Still, climbing should be fun, right? Even on high-terror days, we’re at the crags, which are the best place on Earth. And the old truism that a “bad day climbing still beats a good day doing anything else” holds here as well, so you may as well stay and climb. Here, then, are five ideas for getting the most out of your experience:
1) Don’t push yourself: That is, “Feel the fear (maybe don’t), do it anyway.” There is absolutely no shame in dropping your level down one or two number grades. Clearly, pushing it isn’t working, so why persist? I’ve found that if I get on climbs well below my limit, I can, after a few pitches, start to loosen up physically simply by reclaiming familiarity with the medium. Through the sheer act of repetition, moving over the stone begins to feel normal again, and I regain a small measure of self-confidence by getting to the anchors on a climb or two. Also, there is happiness in the act of climbing. The body remembers, even when the mind would just as soon forget—easy mileage can help you reclaim that joy by making an end run around the fear.
Photo by: Brian Spiegel
2) Toprope, a lot: If the best way to get some pitches in is on the dull end, then embrace the dull end. Tell your partner you’re not psyched to lead and then embrace the power of the toprope. Use lots of directionals if you want, to avoid swinging and to have draws to pull on when things aren’t going well. Today is not about performance—it’s about finding what equilibrium you can.
3) Make friends with the enemy: As I and other long-time climbers have learned, fear tends to come and go in cycles. It’s not permanent and it will fade in time (days, weeks, or months)—though it will certainly come back again later. Given how nonlinear fear is, the best thing we can do is make friends with it, accepting it on an intellectual/psychological level. There’s no shame in feeling fear, and beating yourself up over it will only perpetuate the fear, or worse, turn it into anxiety that further torpedoes your performance. So, accept, accept, accept.
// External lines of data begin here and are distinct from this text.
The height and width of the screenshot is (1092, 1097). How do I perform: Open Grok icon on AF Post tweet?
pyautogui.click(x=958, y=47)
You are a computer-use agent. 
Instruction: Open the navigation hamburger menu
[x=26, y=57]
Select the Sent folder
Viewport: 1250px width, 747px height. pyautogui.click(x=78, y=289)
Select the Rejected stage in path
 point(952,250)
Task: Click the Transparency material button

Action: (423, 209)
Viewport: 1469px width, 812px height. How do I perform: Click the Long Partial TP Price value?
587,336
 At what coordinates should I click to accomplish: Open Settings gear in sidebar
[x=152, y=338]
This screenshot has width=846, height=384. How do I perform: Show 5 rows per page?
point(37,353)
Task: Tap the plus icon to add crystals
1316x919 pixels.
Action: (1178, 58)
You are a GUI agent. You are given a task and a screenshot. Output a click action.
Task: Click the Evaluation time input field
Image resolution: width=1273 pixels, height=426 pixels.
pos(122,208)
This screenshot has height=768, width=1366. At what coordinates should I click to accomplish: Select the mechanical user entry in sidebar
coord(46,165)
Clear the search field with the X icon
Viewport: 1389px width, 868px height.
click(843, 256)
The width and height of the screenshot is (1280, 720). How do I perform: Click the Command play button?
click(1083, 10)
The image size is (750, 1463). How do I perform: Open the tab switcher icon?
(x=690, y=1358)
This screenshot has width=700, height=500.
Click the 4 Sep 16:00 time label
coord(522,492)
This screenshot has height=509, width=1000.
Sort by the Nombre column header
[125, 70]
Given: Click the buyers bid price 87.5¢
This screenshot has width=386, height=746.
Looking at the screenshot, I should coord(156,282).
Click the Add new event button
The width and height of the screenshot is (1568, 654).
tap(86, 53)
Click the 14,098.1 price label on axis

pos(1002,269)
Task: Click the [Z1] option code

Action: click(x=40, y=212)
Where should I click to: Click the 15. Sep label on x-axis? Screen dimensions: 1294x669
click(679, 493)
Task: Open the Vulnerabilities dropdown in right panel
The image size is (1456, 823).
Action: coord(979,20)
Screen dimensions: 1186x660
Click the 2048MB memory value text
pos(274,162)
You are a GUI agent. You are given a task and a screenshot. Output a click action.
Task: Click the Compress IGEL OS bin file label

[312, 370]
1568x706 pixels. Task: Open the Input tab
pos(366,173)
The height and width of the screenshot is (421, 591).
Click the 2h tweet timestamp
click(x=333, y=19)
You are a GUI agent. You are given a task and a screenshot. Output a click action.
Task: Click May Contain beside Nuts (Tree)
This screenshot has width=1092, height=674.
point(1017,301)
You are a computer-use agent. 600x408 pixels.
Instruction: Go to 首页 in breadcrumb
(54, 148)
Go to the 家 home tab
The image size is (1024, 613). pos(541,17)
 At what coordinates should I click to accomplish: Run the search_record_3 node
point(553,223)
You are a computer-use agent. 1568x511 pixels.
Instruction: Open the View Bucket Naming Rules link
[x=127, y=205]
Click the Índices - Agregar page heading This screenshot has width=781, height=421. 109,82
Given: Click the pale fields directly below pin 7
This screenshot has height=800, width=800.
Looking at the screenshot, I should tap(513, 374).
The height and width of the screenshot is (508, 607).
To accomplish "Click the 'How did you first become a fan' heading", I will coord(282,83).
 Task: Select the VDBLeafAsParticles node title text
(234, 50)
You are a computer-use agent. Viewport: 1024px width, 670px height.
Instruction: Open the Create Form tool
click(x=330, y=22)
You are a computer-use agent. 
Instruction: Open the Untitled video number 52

4) Be grateful to be climbing: Remember, we are very lucky to live in a country and era in which our basic survival and safety needs are met, and we have the freedom and leisure time to climb—and all this great, modern safety gear to protect us. If you’re getting down on the whole process, focus on how amazing it is to be alive and out climbing in whatever beautiful place you find yourself in, with friends, moving your body. The more I climb, the more I see that it’s an up-and-down voyage. For me, the key to longevity in the sport has been to embrace the dips as well as the summits—because for every dip you climb out of, another summit awaits.
5) Support your partner: Finally, if the first four ideas aren’t working and the last place you want to be is up off the ground, then don’t climb at all. Instead, put your energy into hanging out and being a good belayer, to support your partner. Maybe she has a project she’s psyched for. Give extended belays, offer to pull and flake the rope, yell up encouragement at the crux, share your crag snacks, give backrubs and write epic poems in her honor. Odds are your partner has her fair share of bad days, too, and can return the favor down the road. Unless she’s one of those freak-people who never get scared, in which case you could “Tonya Harding” her kneecaps with an offwidth cam.